• **Passage**
□ □ □ □

BACKGROUND OF THE INVENTION
This invention relates in general to packaging apparatus and deals more particularly with an improved cartoning machine for packaging filled, sealed bags or pouches in board cartons. The present apparatus is particularly adapted for packaging bags or pouches containing discrete loosely packed products which may be fragile and may, for example, be used for packaging bags of food products which range in weight from one ounce to one pound, such as potato chips, crackers and like snacks. Heretofore, such cartoning apparatus has usually utilized some form of mechanical pusher mechanism for inserting a bagged product into a carton. However, such a pusher mechanism is not wholly satisfactory for loading a bagged product of the aforedescribed type, because of the tendency of the pusher mechanism to compact the product or cause uneven product distribution within the bag. The problem associated with carton loading by pusher mechanism may be compounded when bagged products are delivered to a cartoning apparatus from a vertical form, fill and seal machine. Since bags are usually gravity filled in a vertical form, fill and seal machine there is a natural tendency for a discrete loosely packed product to accumulate within the lower portion of each bag resulting in an uneven distribution of product within the bag. When the bag is thereafter forced into a carton by a pusher mechanism further compacting of the product within one end of the bag may result. This uneven distribution of a bagged product often leads a consumer to conclude that a bag has been only partially filled resulting in consumer complaint. The present invention is concerned with this problem.

□ □ □ □

• **Data extract**
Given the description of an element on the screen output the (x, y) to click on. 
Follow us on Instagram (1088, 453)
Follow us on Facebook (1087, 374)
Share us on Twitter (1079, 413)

□ □ □ □

• **Exercise task**
Repeat the passage on the cartoning machine for bagged products word for word, in full. The lines above come from a separate source.

• **Expected answer**
BACKGROUND OF THE INVENTION
This invention relates in general to packaging apparatus and deals more particularly with an improved cartoning machine for packaging filled, sealed bags or pouches in board cartons. The present apparatus is particularly adapted for packaging bags or pouches containing discrete loosely packed products which may be fragile and may, for example, be used for packaging bags of food products which range in weight from one ounce to one pound, such as potato chips, crackers and like snacks. Heretofore, such cartoning apparatus has usually utilized some form of mechanical pusher mechanism for inserting a bagged product into a carton. However, such a pusher mechanism is not wholly satisfactory for loading a bagged product of the aforedescribed type, because of the tendency of the pusher mechanism to compact the product or cause uneven product distribution within the bag. The problem associated with carton loading by pusher mechanism may be compounded when bagged products are delivered to a cartoning apparatus from a vertical form, fill and seal machine. Since bags are usually gravity filled in a vertical form, fill and seal machine there is a natural tendency for a discrete loosely packed product to accumulate within the lower portion of each bag resulting in an uneven distribution of product within the bag. When the bag is thereafter forced into a carton by a pusher mechanism further compacting of the product within one end of the bag may result. This uneven distribution of a bagged product often leads a consumer to conclude that a bag has been only partially filled resulting in consumer complaint. The present invention is concerned with this problem.